• [PROBLEM] Nothing but a full, exact copy of the data is needed.

• [EXERCISE INPUTS]
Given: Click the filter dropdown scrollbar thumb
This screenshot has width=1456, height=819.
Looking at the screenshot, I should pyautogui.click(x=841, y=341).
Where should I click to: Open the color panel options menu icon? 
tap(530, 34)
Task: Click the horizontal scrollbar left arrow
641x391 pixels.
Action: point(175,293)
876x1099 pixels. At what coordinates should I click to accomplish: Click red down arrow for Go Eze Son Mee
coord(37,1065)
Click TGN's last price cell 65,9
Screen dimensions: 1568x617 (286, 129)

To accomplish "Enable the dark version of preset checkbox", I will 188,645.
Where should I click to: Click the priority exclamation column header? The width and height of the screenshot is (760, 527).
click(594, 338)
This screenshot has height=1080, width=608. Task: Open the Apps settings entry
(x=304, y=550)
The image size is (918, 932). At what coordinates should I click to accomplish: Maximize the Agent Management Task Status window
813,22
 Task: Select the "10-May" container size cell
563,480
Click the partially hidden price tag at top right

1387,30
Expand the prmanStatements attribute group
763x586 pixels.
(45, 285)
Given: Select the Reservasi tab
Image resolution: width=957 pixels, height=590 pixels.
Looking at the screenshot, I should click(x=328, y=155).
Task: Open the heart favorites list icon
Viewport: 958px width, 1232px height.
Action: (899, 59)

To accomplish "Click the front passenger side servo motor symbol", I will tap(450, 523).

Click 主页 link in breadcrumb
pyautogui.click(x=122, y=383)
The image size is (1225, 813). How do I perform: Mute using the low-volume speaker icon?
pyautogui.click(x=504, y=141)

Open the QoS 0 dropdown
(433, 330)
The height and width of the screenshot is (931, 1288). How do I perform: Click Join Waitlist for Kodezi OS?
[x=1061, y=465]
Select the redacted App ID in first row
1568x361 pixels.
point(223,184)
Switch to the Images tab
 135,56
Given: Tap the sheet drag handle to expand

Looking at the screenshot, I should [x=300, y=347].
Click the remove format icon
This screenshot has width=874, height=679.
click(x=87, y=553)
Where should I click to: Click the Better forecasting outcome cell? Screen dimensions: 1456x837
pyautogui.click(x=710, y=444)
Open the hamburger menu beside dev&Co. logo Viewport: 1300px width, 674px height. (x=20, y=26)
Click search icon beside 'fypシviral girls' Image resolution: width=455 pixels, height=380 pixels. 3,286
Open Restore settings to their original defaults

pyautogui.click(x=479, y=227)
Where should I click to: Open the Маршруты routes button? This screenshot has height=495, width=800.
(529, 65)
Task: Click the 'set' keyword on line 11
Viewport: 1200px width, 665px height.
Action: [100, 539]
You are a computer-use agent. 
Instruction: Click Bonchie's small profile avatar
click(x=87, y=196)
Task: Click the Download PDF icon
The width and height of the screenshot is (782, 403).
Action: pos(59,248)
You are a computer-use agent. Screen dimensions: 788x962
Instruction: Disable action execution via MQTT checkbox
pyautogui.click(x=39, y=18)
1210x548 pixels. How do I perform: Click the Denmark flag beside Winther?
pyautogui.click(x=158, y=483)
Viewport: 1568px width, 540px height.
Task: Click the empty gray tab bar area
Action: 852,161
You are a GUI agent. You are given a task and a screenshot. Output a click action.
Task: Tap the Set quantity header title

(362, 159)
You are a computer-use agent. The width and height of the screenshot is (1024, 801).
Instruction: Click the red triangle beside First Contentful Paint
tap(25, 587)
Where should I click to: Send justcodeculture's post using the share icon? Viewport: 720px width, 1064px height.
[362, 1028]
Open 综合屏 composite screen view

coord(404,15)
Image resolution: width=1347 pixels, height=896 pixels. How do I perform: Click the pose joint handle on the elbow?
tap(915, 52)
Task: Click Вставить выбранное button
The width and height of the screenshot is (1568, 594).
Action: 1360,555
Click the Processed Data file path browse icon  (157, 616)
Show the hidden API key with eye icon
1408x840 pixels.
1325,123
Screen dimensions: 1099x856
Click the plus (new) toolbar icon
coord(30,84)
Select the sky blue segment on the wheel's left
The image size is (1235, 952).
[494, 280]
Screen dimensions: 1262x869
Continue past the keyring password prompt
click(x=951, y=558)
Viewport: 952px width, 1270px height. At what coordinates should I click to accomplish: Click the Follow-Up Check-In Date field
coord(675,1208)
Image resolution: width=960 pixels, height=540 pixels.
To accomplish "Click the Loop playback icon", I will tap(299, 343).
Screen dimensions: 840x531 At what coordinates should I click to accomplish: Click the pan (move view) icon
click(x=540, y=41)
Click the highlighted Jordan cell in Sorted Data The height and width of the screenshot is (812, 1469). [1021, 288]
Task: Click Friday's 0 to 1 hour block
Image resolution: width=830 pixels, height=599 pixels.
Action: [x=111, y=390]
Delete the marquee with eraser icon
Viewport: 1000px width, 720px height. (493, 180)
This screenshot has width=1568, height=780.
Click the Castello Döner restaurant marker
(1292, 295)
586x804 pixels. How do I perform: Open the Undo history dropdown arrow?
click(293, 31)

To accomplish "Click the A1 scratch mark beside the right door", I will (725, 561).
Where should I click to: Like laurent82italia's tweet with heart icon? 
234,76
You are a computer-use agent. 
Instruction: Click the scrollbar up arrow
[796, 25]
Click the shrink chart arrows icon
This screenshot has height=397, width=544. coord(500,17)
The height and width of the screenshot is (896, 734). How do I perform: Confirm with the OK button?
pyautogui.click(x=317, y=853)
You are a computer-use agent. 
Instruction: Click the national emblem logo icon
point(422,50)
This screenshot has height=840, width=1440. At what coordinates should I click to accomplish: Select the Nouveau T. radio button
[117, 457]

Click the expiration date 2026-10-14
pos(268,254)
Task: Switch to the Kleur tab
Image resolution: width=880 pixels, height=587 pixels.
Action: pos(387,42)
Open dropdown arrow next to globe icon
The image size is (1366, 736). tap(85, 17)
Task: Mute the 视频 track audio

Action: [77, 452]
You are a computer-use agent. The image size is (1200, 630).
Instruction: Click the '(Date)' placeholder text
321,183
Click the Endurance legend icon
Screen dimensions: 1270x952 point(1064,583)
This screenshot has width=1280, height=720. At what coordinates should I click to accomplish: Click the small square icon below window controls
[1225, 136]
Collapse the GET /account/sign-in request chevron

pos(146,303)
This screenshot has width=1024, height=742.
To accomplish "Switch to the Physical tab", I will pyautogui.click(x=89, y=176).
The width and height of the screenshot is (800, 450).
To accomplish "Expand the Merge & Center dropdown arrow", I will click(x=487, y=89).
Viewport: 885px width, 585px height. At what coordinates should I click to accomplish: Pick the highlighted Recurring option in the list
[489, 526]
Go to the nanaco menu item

• [RESULT BELOW]
Given: Click the filter dropdown scrollbar thumb
This screenshot has width=1456, height=819.
Looking at the screenshot, I should pyautogui.click(x=841, y=341).
Where should I click to: Open the color panel options menu icon? 
tap(530, 34)
Task: Click the horizontal scrollbar left arrow
641x391 pixels.
Action: point(175,293)
876x1099 pixels. At what coordinates should I click to accomplish: Click red down arrow for Go Eze Son Mee
coord(37,1065)
Click TGN's last price cell 65,9
Screen dimensions: 1568x617 (286, 129)

To accomplish "Enable the dark version of preset checkbox", I will 188,645.
Where should I click to: Click the priority exclamation column header? The width and height of the screenshot is (760, 527).
click(594, 338)
This screenshot has height=1080, width=608. Task: Open the Apps settings entry
(x=304, y=550)
The image size is (918, 932). At what coordinates should I click to accomplish: Maximize the Agent Management Task Status window
813,22
 Task: Select the "10-May" container size cell
563,480
Click the partially hidden price tag at top right

1387,30
Expand the prmanStatements attribute group
763x586 pixels.
(45, 285)
Given: Select the Reservasi tab
Image resolution: width=957 pixels, height=590 pixels.
Looking at the screenshot, I should click(x=328, y=155).
Task: Open the heart favorites list icon
Viewport: 958px width, 1232px height.
Action: (899, 59)

To accomplish "Click the front passenger side servo motor symbol", I will tap(450, 523).

Click 主页 link in breadcrumb
pyautogui.click(x=122, y=383)
The image size is (1225, 813). How do I perform: Mute using the low-volume speaker icon?
pyautogui.click(x=504, y=141)

Open the QoS 0 dropdown
(433, 330)
The height and width of the screenshot is (931, 1288). How do I perform: Click Join Waitlist for Kodezi OS?
[x=1061, y=465]
Select the redacted App ID in first row
1568x361 pixels.
point(223,184)
Switch to the Images tab
 135,56
Given: Tap the sheet drag handle to expand

Looking at the screenshot, I should [x=300, y=347].
Click the remove format icon
This screenshot has width=874, height=679.
click(x=87, y=553)
Where should I click to: Click the Better forecasting outcome cell? Screen dimensions: 1456x837
pyautogui.click(x=710, y=444)
Open the hamburger menu beside dev&Co. logo Viewport: 1300px width, 674px height. (x=20, y=26)
Click search icon beside 'fypシviral girls' Image resolution: width=455 pixels, height=380 pixels. 3,286
Open Restore settings to their original defaults

pyautogui.click(x=479, y=227)
Where should I click to: Open the Маршруты routes button? This screenshot has height=495, width=800.
(529, 65)
Task: Click the 'set' keyword on line 11
Viewport: 1200px width, 665px height.
Action: [100, 539]
You are a computer-use agent. 
Instruction: Click Bonchie's small profile avatar
click(x=87, y=196)
Task: Click the Download PDF icon
The width and height of the screenshot is (782, 403).
Action: pos(59,248)
You are a computer-use agent. Screen dimensions: 788x962
Instruction: Disable action execution via MQTT checkbox
pyautogui.click(x=39, y=18)
1210x548 pixels. How do I perform: Click the Denmark flag beside Winther?
pyautogui.click(x=158, y=483)
Viewport: 1568px width, 540px height.
Task: Click the empty gray tab bar area
Action: 852,161
You are a GUI agent. You are given a task and a screenshot. Output a click action.
Task: Tap the Set quantity header title

(362, 159)
You are a computer-use agent. The width and height of the screenshot is (1024, 801).
Instruction: Click the red triangle beside First Contentful Paint
tap(25, 587)
Where should I click to: Send justcodeculture's post using the share icon? Viewport: 720px width, 1064px height.
[362, 1028]
Open 综合屏 composite screen view

coord(404,15)
Image resolution: width=1347 pixels, height=896 pixels. How do I perform: Click the pose joint handle on the elbow?
tap(915, 52)
Task: Click Вставить выбранное button
The width and height of the screenshot is (1568, 594).
Action: 1360,555
Click the Processed Data file path browse icon  (157, 616)
Show the hidden API key with eye icon
1408x840 pixels.
1325,123
Screen dimensions: 1099x856
Click the plus (new) toolbar icon
coord(30,84)
Select the sky blue segment on the wheel's left
The image size is (1235, 952).
[494, 280]
Screen dimensions: 1262x869
Continue past the keyring password prompt
click(x=951, y=558)
Viewport: 952px width, 1270px height. At what coordinates should I click to accomplish: Click the Follow-Up Check-In Date field
coord(675,1208)
Image resolution: width=960 pixels, height=540 pixels.
To accomplish "Click the Loop playback icon", I will tap(299, 343).
Screen dimensions: 840x531 At what coordinates should I click to accomplish: Click the pan (move view) icon
click(x=540, y=41)
Click the highlighted Jordan cell in Sorted Data The height and width of the screenshot is (812, 1469). [1021, 288]
Task: Click Friday's 0 to 1 hour block
Image resolution: width=830 pixels, height=599 pixels.
Action: [x=111, y=390]
Delete the marquee with eraser icon
Viewport: 1000px width, 720px height. (493, 180)
This screenshot has width=1568, height=780.
Click the Castello Döner restaurant marker
(1292, 295)
586x804 pixels. How do I perform: Open the Undo history dropdown arrow?
click(293, 31)

To accomplish "Click the A1 scratch mark beside the right door", I will (725, 561).
Where should I click to: Like laurent82italia's tweet with heart icon? 
234,76
You are a computer-use agent. 
Instruction: Click the scrollbar up arrow
[796, 25]
Click the shrink chart arrows icon
This screenshot has height=397, width=544. coord(500,17)
The height and width of the screenshot is (896, 734). How do I perform: Confirm with the OK button?
pyautogui.click(x=317, y=853)
You are a computer-use agent. 
Instruction: Click the national emblem logo icon
point(422,50)
This screenshot has height=840, width=1440. At what coordinates should I click to accomplish: Select the Nouveau T. radio button
[117, 457]

Click the expiration date 2026-10-14
pos(268,254)
Task: Switch to the Kleur tab
Image resolution: width=880 pixels, height=587 pixels.
Action: pos(387,42)
Open dropdown arrow next to globe icon
The image size is (1366, 736). tap(85, 17)
Task: Mute the 视频 track audio

Action: [77, 452]
You are a computer-use agent. The image size is (1200, 630).
Instruction: Click the '(Date)' placeholder text
321,183
Click the Endurance legend icon
Screen dimensions: 1270x952 point(1064,583)
This screenshot has width=1280, height=720. At what coordinates should I click to accomplish: Click the small square icon below window controls
[1225, 136]
Collapse the GET /account/sign-in request chevron

pos(146,303)
This screenshot has width=1024, height=742.
To accomplish "Switch to the Physical tab", I will pyautogui.click(x=89, y=176).
The width and height of the screenshot is (800, 450).
To accomplish "Expand the Merge & Center dropdown arrow", I will click(x=487, y=89).
Viewport: 885px width, 585px height. At what coordinates should I click to accomplish: Pick the highlighted Recurring option in the list
[489, 526]
Go to the nanaco menu item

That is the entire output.